Since they were pushing to get the points completed, they were sacrificing quality. They were rushing because they knew they had gone past the end of the cycle and it was causing more problems each day it continued. Thankfully, they stopped the cycle and decided to do the right thing and demo where they were and talk about their progress.

They simply took on too much work, didn't account for all the other overheads of a new team setup and issues that would take place with their remote environments. This did not mean failure. They learned how to re-organize themselves for future cycles.

With the support of the owner and a little bit of moral support from myself, the team realized they had accomplished a great deal already in their first cycle.

They realized they need to put some better controls on the holiday schedules of the remote teams overseas or at a minimum find out what is expected in this regard.

The team realizes it has a deficiency with Test Driven Development and is working on plans to allocate some time for training on this very important task.
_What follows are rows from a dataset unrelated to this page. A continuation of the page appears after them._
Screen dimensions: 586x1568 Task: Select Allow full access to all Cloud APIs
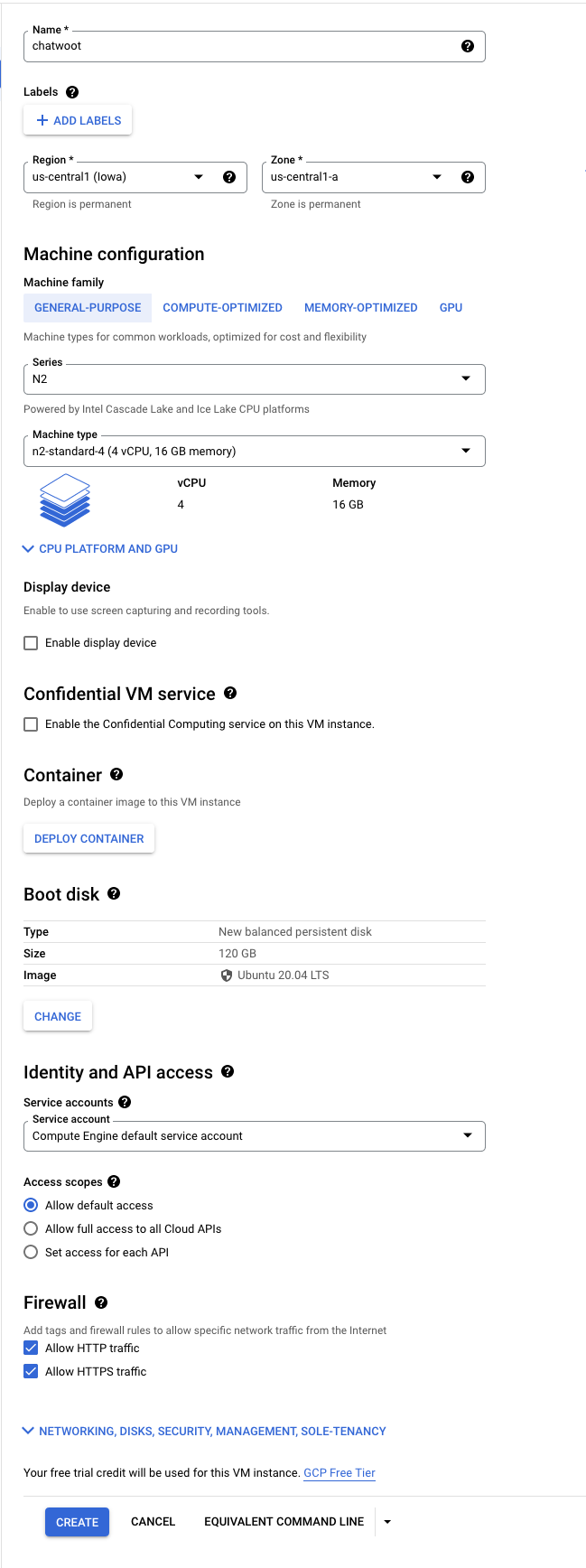click(31, 1228)
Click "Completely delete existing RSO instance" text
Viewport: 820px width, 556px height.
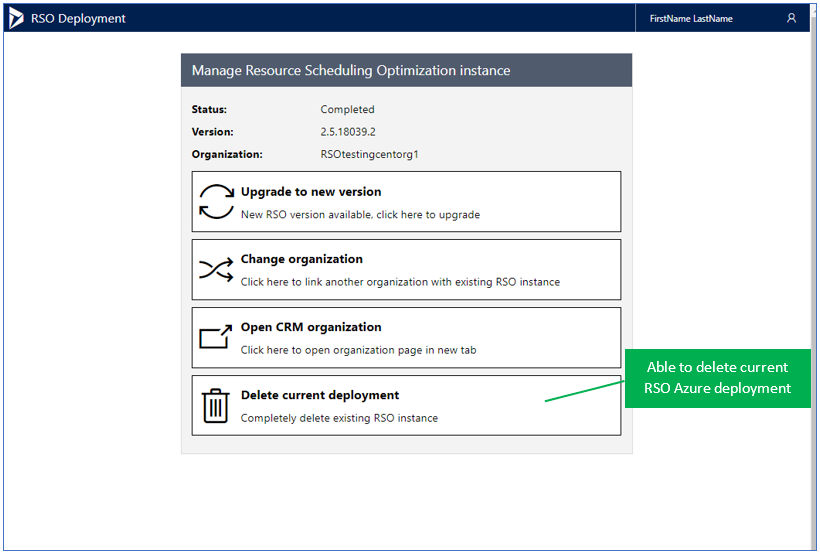(339, 418)

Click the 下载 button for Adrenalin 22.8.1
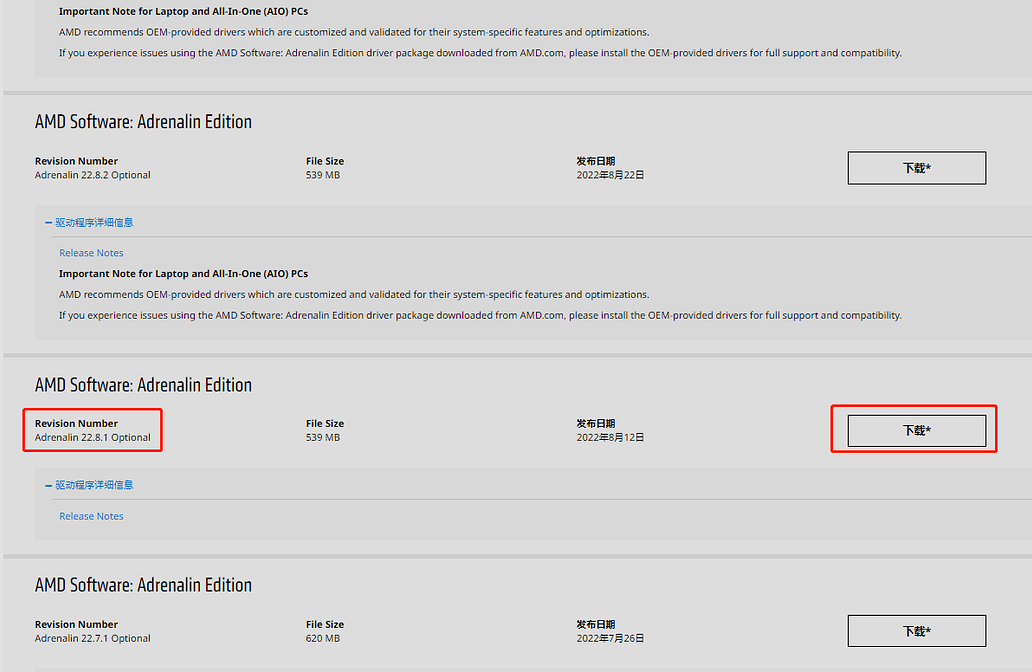[x=916, y=431]
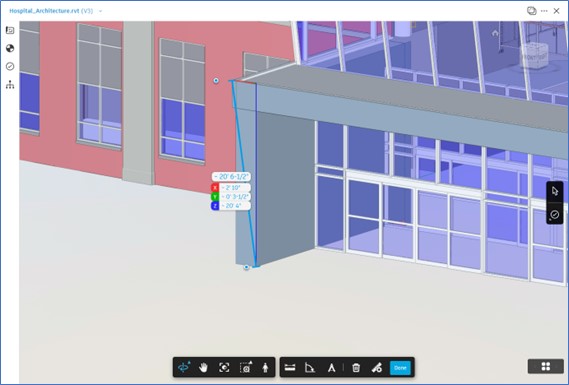
Task: Choose the distance measure tool
Action: (290, 368)
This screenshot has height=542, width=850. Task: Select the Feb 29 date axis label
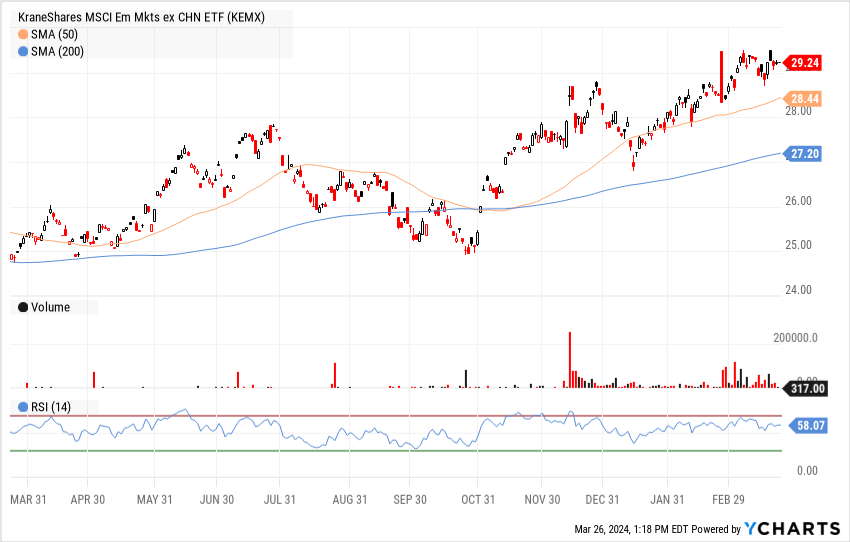tap(727, 499)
Perhaps their one bug from the first demo may not have been there with Test Driven Development in place. They will continue to work toward improving this.
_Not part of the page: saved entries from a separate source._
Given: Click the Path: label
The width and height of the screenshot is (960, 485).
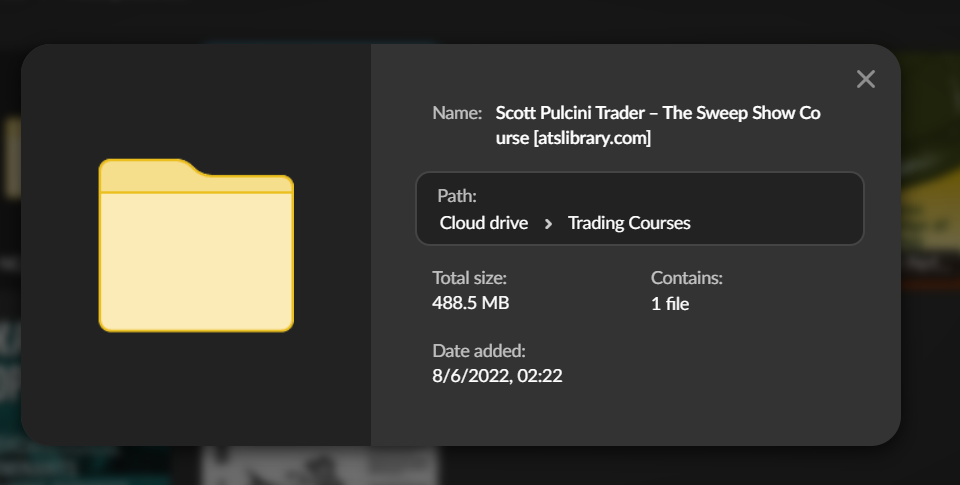Looking at the screenshot, I should (x=457, y=195).
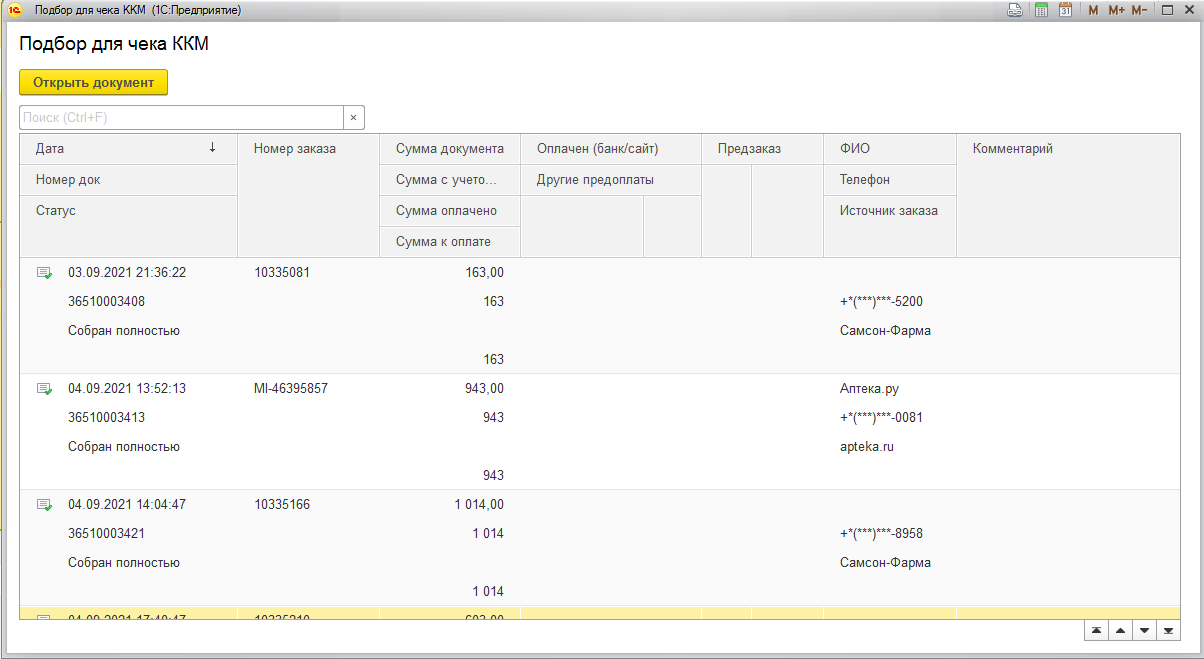This screenshot has height=659, width=1204.
Task: Click document icon of order 10335166
Action: tap(44, 505)
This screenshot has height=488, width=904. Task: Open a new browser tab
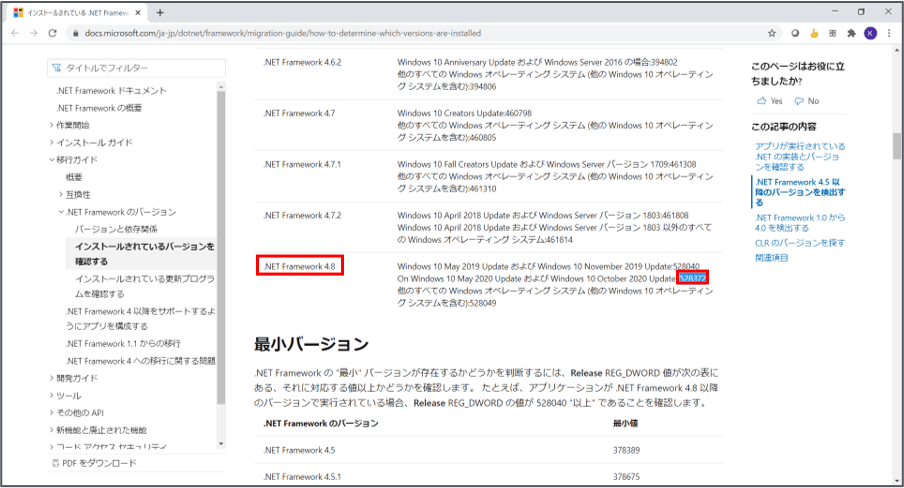[160, 12]
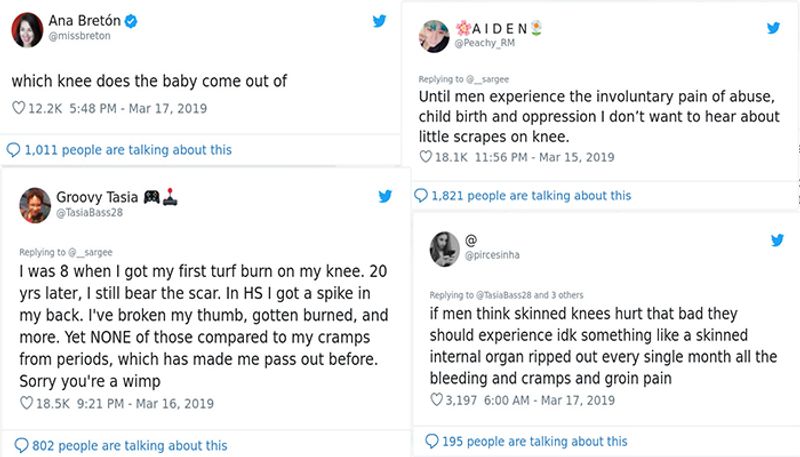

One of the great things to come out of their first cycle.... A potentially deliverable product within the first two cycles!

When I reviewed this with the owner he told me the completed work is already faster and better than their previous system which took 5 years to write. Considering the remote component they are dealing with, this is truly great news for them. Their first cycle has produced software which can now simply grow organically.

Some advice here which I shared with my friend.. Make sure that you have at least one story that can be finished in the next cycle, no matter how small.  Consider it of huge Value to the Agile process.

You need to provide some positive feedback for the team members now.  This does not mean the team should agree to less work than they think they can accomplish. Simply encourage some work that can be completed to be included in the next cycle.

For my friend, although they completed zero story points in the first cycle, they are happy to know that if they just adjust the size of their stories for more attainable results and use what they learned from the first cycle, OpenAgile will work out well for them.

The concepts of Consultative Decision Making, Continuous Learning and the Learning Circle allowed them to truly excel and will allow them to continue to do so into the future.

They are looking forward to shipping their new product in record time :->

One comment that was made to me was something along the lines of "Hey Mike, this reminds me of when we used to work together in the garage when we started the company. We all worked together on whatever needed to be done. That's what made us successful in the first place.".... Hmmmm.